Het woonbeleid staat nu centraler in het stedelijk beleid, centraler wellicht dan vroeger het geval was. Dat gaf aanleiding tot nieuwe en vaak nog recente instrumenten, zowel in de steden als vanwege de Vlaamse en federale overheden. Dat leidt enerzijds tot een verhoogde beleidsinzet, maar maakt anderzijds de bestuurlijke problemen ook scherper zichtbaar. Het is in deze poging tot het laten kantelen van het woonbeleid dat het collectief stadscontract als hefboom kan worden ingezet.
2.2
Naar een gedeelde woonagenda Steden ervaren moeilijkheden in de coördinatie van het beleid op lokaal niveau. De verschillende beleidsaspecten (fiscaliteit, de ontwikkeling van sociale woningbouwprojecten en de financiering ervan, leefbaarheid verbeteren, woonbegeleiding, …) zijn onvoldoende op elkaar afgestemd. Stadsbesturen staan voor de uitdaging om naast hun uitvoerend takenpakket ook een krachtige regierol op te nemen. Dat vergt bestuurlijke capaciteit en een aangepaste interne organisatie, vergt capaciteit op het vlak van de strategie, vergt een sterke sturing in de uitvoering om instrumenten effectief te maken, projecten te realiseren en allerlei hindernissen daarbij te overwinnen. De bestuurskracht van de steden en deze van de overheid als geheel wordt daarbij op de proef gesteld. Het stedelijk woonbeleid raakt in zijn veelzijdigheid zowel de bevoegdheden van de Vlaamse als deze van de federale overheden. De interferenties tussen beide centrale overheden en de steden zijn een onderdeel van de bestuurlijke problematiek. Steden ontwikkelen beleidsstrategieën en creatieve oplossingen om het lokaal woonbeleid te verbeteren.
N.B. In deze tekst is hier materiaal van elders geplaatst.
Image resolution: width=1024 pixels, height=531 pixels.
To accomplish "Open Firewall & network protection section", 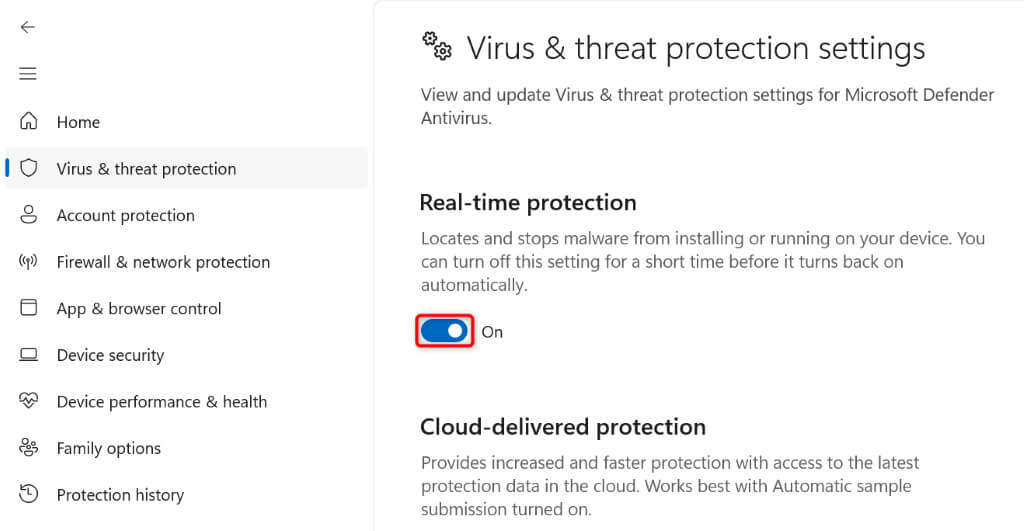I will pos(163,262).
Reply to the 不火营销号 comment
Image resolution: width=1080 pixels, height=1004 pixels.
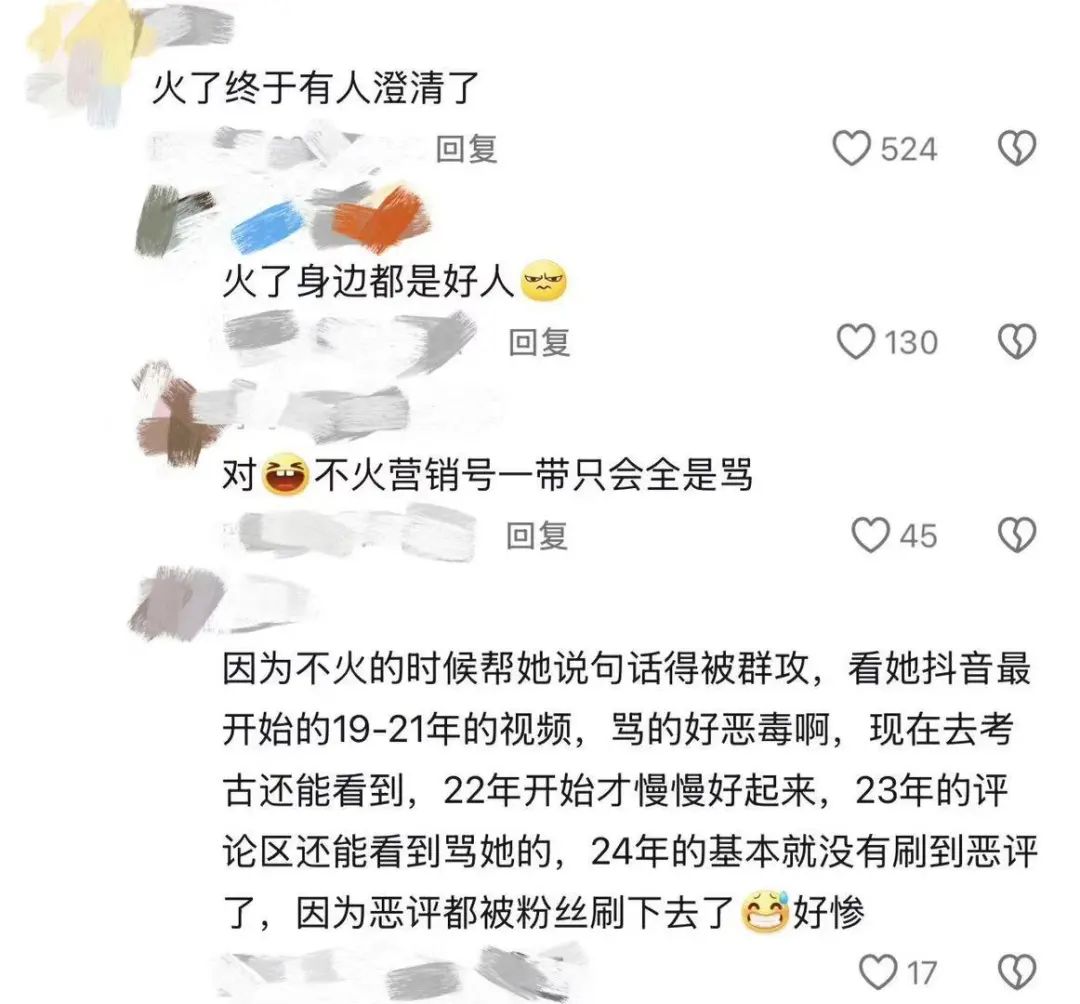537,536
Zij starten tal van initiatieven zoals gemengde stadsprojecten, opwaardering van woonbuurten, sociale mixbevordering, uitbouw van een premiestelsel of een eigen heffingenstelsel ter bestrijding van verkrotting, enzovoort. Vernieuwende insteken in het woonbeleid – zowel projectmatig als beleidsmatig – verdienen extra aandacht en analyse zodat deze ervaringen en de relevantie van deze initiatieven gedeeld kunnen worden. Een open samenwerking tussen de drie beleidsniveaus is in dit proces een kritische succesfactor. Het feit dat de dertien centrumsteden wonen als een gemeenschappelijk prioritair stedelijk beleidsdomein naar voor schuiven, vormt een belangrijke uitdaging voor het Vlaams woonbeleid, maar ook voor de steden zelf: enerzijds omdat ze tijdens dat proces inkijk willen 3
geven in hun eigen woonbeleid, anderzijds omdat ze voldoende gemeenschappelijkheid moeten ontwikkelen in evenwicht met het respect voor de eigenheid van elke stad en het lokaal maatwerk dat essentieel is voor een effectief woonbeleid. In een eerste fase (najaar 2007) is het de bedoeling om te komen tot een gedeelde probleemstelling en een gezamenlijke agenda tussen de centrumsteden enerzijds en tussen de Vlaamse overheid en de centrumsteden anderzijds (tegen februari 2008). Een groot deel van de agendapunten is tijdens de voorbereiding geïnventariseerd (op basis van bestaande documenten en input uit de werkgroep stedelijk woonbeleid van het Kenniscentrum, de denktank wonen-welzijn op Vlaams niveau, de Vlaamse administratie wonen, de commissie huisvesting binnen de VVSG, …). Deze agenda wordt in het najaar onderzocht op volledigheid en prioriteit en dient als basis voor de selectie van de agendapunten die moeten leiden tot onderhandelingen en contractuele afspraken binnen het collectief stadscontract (tegen eind 2008).
2.3
Engagementen Volgens de Vlaamse wooncode hebben de steden de taak het lokaal woonbeleid te coördineren. Via het stadscontact engageert de Vlaamse overheid zich om de uitbouw van de stedelijke regisseurstaak omtrent wonen te stimuleren. Het stadscontract moet ertoe leiden voorstellen uit te werken voor een gedecentraliseerd woonbeleid waardoor de Vlaamse overheid de regierol van de steden kan versterken, met inbegrip van wat dit dan betekent voor de capaciteit en de organisatie-ontwikkeling op stedelijk niveau. De Vlaamse overheid engageert zich tot: •
het nagaan hoe het subsidiariteitsbeginsel kan toegepast worden met het oog op het creëren van een grotere lokale beleidsruimte inzake het integraal woonbeleid op maat van de stad, rekening houdend met de bestuurskracht van steden.
•
het afstemmen van de verschillende beleidsdomeinen op Vlaams niveau (in eerste instantie wonen, ruimtelijke ordening en welzijn) in functie van een geïntegreerd lokaal woonbeleid.
•
het onderzoeken van pistes om te komen tot een financiële deregulering waarbij wordt uitgegaan van een bundeling van middelen (bv. enveloppefinanciering om renovatie van bestaande of nieuwe sociale huisvestingsprojecten ook effectief te kaderen binnen het lokaal woonbeleid).1
•
het aangaan van de dialoog met het federaal niveau om te komen tot afstemming tussen het Vlaams en Federaal niveau over een aantal belangrijke fiscale instrumenten met betrekking tot het woonbeleid.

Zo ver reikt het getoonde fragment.